Color Temperature 101

A great concept to be conscious of when you’re talking about lighting design in any aspect, whether you’re lighting a restaurant, a concert stage, or a video set, is color temperature. Color temperature is going to be most important when you’re talking about photography or videography, but can be used in any setting to help set a mood, or give a certain feel. Color temperature can be a little confusing to figure out at first, so we’re going to try to break it down.

Apple Store - Providence Place

If you’ve ever been to an Apple store, you’ve seen a good example of color temperature in lighting. Apple stores are always brightly lit with harsh white light, and it works for them, it matches the feel of their company. When you walk in this store it feels very cold and sterile, like you just walked into some sort of space ship. It usually has a totally different feel than any of the other stores you walk into, and that is in a very big way accomplished by their use of lighting.

Given material:
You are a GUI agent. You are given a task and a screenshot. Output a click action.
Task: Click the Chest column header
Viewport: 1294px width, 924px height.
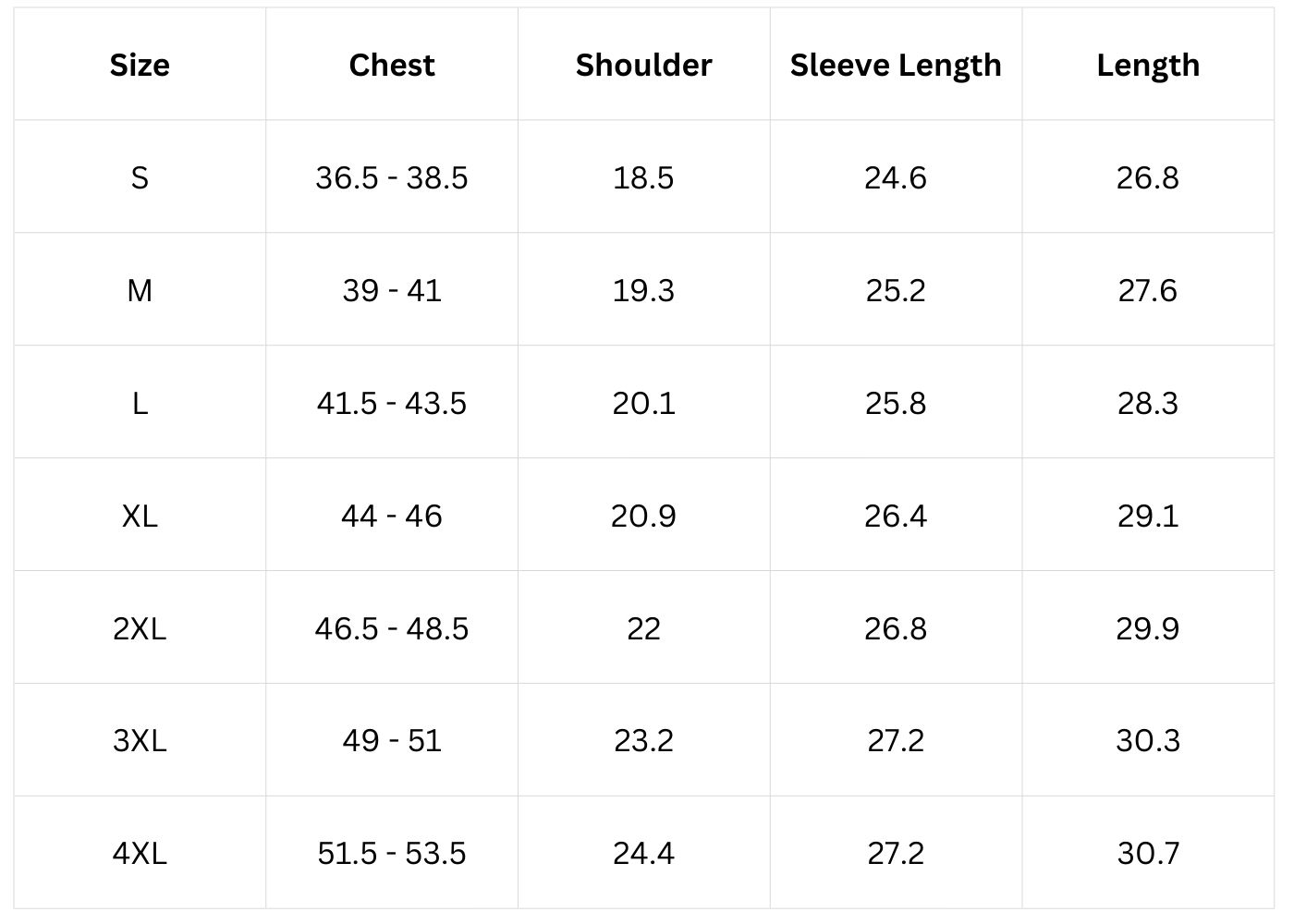tap(392, 65)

Direction A:
From the color temperature text, reproduce the passage from "Color Temperature 101" up to and including "break it down.".
Direction B:
List every setting that the color temperature text gives as an example of something one might be lighting.

Written response A:
Color Temperature 101

A great concept to be conscious of when you’re talking about lighting design in any aspect, whether you’re lighting a restaurant, a concert stage, or a video set, is color temperature. Color temperature is going to be most important when you’re talking about photography or videography, but can be used in any setting to help set a mood, or give a certain feel. Color temperature can be a little confusing to figure out at first, so we’re going to try to break it down.

Written response B:
A restaurant, a concert stage, and a video set.